Being only seventeen when she graduated high school, Anderson explains why she chose to spend one year taking general courses at Rhode Island State College, now University of Rhode Island, and join the Cadet Nurse Corps. She remembers getting extensive government funding because it was the start of World War II when nurses were most needed, and getting some military benefits for her service. She goes on to explain that studying in Rhode Island Hospital’s nursing program for one year, her grades were so high that she was chosen to attend a new nursing program Pembroke College in October 1944. This dual program allowed her to receive a nursing diploma from Rhode Island Hospital in addition to a Bachelor of Science in nursing from Pembroke.

Anderson describes living in the women’s infirmary on the Pembroke campus, Dean Margaret Shove Morriss’ logic behind the dual program, and the curriculum requirements. In speaking of the coeducational classes that were necessitated by wartime, Anderson elucidates her initial disappointment with the Pembroke-Brown merger and identifies the benefits she has noticed over time.

Anderson briefly reflects back on social life on campus and dances, before returning to the topic of the dual program. She notes that after nursing schools had to receive national accreditation, Pembroke was no longer a legitimate school from which to receive a nursing degree. She explains how this affected her future occupational and educational opportunities. Anderson concludes her interview by describing commencement at both Pembroke and Rhode Island Hospital, her career teaching nursing, and how she managed maintaining a career and motherhood.

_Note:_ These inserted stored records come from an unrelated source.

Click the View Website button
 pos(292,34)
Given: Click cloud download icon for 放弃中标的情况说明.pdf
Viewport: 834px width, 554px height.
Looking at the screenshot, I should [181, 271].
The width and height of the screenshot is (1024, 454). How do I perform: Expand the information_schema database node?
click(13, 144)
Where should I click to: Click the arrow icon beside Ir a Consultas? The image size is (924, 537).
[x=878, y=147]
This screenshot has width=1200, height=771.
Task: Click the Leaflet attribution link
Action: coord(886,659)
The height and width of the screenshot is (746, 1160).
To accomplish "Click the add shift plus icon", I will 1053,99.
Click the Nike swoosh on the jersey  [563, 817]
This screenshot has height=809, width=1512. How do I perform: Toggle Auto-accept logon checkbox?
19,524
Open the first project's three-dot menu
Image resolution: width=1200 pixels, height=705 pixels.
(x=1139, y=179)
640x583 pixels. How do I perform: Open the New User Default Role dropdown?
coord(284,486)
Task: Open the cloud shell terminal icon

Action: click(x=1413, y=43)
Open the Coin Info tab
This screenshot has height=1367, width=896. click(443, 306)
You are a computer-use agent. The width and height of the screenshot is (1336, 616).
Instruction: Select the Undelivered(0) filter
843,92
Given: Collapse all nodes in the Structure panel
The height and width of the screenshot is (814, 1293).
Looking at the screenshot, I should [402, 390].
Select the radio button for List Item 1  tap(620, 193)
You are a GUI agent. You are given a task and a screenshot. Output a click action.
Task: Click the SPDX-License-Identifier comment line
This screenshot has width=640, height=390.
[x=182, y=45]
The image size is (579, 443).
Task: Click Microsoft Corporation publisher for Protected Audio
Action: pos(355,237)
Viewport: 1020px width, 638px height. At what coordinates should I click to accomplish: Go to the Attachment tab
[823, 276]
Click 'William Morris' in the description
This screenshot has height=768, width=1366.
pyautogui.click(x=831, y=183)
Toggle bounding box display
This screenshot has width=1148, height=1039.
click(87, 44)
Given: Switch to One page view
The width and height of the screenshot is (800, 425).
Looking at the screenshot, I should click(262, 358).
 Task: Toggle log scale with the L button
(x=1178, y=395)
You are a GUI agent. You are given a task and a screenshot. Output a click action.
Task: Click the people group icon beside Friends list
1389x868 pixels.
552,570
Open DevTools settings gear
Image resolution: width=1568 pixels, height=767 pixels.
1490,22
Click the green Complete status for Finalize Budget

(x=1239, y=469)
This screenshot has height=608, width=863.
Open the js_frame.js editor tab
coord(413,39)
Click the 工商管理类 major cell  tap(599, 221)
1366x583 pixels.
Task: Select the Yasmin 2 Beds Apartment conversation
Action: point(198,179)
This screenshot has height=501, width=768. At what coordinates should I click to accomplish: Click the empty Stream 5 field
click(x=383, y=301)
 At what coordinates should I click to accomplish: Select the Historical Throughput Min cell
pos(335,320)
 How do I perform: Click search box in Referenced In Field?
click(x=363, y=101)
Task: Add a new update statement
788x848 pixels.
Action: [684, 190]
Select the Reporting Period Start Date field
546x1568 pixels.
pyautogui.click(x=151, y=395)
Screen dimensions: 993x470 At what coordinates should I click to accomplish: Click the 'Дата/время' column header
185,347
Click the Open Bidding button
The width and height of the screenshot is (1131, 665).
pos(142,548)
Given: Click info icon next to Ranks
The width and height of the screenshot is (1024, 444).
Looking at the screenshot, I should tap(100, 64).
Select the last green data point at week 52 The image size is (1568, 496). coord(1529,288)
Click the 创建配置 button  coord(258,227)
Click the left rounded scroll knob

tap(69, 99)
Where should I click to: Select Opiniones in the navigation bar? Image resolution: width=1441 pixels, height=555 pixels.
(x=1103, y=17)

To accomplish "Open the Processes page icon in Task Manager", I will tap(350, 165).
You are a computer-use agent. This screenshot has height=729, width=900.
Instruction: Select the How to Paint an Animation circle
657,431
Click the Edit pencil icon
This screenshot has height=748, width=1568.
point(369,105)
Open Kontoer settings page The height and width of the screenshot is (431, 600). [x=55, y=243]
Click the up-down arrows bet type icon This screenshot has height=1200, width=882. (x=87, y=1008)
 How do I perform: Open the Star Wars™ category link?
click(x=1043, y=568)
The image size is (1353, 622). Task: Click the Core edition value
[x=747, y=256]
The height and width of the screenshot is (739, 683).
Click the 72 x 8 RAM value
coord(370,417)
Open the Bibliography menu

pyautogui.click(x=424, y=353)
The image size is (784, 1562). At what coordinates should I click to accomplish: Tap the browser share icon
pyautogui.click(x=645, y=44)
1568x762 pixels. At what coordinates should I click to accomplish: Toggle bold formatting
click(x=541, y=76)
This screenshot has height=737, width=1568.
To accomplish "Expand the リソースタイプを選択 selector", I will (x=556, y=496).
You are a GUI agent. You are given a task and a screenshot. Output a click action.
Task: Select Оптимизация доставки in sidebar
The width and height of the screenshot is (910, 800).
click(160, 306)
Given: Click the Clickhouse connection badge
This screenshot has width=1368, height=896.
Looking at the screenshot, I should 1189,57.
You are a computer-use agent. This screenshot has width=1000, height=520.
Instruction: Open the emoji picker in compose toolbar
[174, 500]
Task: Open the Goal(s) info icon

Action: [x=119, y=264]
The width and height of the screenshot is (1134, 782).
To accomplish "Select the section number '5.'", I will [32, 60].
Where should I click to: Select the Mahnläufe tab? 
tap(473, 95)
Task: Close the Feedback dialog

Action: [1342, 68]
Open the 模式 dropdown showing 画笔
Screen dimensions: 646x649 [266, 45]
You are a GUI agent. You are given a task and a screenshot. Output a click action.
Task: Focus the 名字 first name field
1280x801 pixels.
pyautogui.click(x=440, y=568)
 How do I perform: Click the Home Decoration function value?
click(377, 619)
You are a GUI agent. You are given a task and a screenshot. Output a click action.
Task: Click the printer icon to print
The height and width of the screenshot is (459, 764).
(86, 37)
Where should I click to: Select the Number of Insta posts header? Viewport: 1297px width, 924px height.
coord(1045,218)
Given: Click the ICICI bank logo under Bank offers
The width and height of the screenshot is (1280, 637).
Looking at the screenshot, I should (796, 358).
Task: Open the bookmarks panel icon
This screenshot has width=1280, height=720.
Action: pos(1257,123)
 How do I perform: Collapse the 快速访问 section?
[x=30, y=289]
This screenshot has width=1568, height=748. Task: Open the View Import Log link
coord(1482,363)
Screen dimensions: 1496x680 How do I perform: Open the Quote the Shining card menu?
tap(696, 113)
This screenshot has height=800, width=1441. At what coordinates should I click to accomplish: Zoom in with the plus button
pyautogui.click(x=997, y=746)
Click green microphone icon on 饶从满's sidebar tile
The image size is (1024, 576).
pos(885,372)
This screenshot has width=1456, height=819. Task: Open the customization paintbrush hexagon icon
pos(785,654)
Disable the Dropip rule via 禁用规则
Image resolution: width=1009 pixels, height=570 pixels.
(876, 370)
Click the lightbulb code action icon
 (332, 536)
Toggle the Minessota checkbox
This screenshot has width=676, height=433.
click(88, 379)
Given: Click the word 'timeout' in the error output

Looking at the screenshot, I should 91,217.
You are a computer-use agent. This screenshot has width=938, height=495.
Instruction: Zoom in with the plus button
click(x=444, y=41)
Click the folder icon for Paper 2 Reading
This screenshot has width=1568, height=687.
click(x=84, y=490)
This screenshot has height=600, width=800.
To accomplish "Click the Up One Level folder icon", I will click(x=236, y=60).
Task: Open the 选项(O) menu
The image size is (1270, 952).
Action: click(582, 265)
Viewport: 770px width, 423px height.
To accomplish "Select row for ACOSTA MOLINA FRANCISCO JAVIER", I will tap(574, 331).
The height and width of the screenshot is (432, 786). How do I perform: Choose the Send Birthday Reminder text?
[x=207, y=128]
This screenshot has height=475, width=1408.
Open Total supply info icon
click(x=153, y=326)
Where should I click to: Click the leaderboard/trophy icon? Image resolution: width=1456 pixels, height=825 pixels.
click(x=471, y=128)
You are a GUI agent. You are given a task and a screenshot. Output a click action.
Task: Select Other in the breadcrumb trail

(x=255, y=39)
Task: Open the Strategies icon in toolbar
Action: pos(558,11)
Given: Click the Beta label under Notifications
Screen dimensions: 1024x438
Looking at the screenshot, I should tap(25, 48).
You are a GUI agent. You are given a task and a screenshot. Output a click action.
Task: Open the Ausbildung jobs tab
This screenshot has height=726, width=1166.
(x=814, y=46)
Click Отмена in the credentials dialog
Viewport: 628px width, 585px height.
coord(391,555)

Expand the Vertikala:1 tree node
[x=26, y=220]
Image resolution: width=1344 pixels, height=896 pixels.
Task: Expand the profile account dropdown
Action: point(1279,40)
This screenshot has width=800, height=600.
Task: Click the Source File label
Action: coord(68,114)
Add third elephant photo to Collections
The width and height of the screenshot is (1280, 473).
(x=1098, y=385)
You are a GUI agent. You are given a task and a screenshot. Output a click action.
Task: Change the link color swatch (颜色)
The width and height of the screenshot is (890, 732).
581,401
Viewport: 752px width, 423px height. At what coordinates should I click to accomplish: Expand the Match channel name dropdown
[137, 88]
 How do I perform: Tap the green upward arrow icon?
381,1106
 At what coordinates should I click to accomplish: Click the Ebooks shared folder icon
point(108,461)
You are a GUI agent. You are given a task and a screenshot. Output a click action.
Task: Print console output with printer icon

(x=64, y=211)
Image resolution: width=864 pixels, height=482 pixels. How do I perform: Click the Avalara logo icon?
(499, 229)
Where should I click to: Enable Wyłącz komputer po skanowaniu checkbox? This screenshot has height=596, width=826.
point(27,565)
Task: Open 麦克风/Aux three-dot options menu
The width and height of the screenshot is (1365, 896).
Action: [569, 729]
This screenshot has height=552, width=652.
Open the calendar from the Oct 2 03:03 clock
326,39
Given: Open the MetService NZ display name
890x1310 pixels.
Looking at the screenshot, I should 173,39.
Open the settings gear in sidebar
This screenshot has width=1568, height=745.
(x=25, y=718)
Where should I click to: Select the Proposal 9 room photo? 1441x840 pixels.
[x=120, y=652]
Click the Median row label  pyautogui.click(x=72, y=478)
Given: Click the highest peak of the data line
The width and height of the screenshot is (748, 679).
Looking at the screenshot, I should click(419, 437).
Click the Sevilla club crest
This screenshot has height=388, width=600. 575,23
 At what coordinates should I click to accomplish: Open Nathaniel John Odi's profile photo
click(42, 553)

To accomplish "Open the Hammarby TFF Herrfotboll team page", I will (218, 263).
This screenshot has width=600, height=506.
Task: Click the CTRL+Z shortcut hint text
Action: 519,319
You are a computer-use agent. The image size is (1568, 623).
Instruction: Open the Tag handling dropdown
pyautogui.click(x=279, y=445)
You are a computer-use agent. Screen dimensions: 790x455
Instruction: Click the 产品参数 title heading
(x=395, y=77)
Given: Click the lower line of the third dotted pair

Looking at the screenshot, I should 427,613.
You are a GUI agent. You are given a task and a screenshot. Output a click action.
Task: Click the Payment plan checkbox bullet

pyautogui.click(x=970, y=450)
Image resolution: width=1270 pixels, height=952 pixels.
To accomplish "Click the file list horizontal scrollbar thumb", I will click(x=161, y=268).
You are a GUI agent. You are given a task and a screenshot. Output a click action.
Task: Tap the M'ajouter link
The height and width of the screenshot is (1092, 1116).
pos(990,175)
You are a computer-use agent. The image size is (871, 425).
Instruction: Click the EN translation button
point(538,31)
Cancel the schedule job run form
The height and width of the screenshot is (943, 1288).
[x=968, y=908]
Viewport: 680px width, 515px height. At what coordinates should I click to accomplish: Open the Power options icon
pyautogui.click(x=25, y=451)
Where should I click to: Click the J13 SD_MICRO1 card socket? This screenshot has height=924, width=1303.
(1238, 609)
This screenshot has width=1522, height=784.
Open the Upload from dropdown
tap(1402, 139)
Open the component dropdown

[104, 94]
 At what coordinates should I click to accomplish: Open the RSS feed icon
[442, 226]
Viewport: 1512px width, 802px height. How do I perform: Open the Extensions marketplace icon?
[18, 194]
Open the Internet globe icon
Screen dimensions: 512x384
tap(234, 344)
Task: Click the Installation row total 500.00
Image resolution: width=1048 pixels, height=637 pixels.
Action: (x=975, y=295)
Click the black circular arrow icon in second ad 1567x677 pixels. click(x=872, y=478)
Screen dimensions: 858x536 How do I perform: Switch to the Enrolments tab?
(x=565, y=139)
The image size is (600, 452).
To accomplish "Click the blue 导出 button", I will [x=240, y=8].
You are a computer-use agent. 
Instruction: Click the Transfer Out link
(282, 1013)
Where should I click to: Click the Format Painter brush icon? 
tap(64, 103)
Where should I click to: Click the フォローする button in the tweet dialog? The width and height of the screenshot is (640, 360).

Note: The audio for this interview is occasionally of poor quality. Please also refer to the transcript.

Part 1

Part 2

Transcript

Recorded on May 10, 1988 in Goddard House, Brown University, Providence, RI
Interviewed by Jennifer H. Gaudette

Suggested Chicago style citation: Anderson, Elsie B. Interview. By Jennifer H. Gaudette. Pembroke Center Oral History Project, Brown University. May 10, 1988.

Biography

Elsie B. Anderson was born in 1925 in Providence, Rhode Island to Frida Nisson Anderson, a cook, and Ossian Anderson, a machinist, both natives of Sweden. Her sister Doris Anderson Landau ’49 also attended Pembroke College. Prior to matriculating at Pembroke, Anderson attended Aldrich High School in Warwick, Rhode Island, and the University of Rhode Island (1942-1943). At Pembroke, she studied nursing in a joint program with the Rhode Island Hospital School of Nursing (1943-1947), earning a bachelor’s degree and professional diploma. In 1950, she married William J. Lewis, a customer relations executive at Narragansett Electric Company, with whom she had two children. During her career as a nurse educator, Anderson taught at the Rhode Island School of Nursing (1947-1972) and the Community College of Rhode Island. She also worked as an “expert witness,” independently reviewing medical malpractice cases. In 1982, Anderson received a Master’s degree in education from Rhode Island College.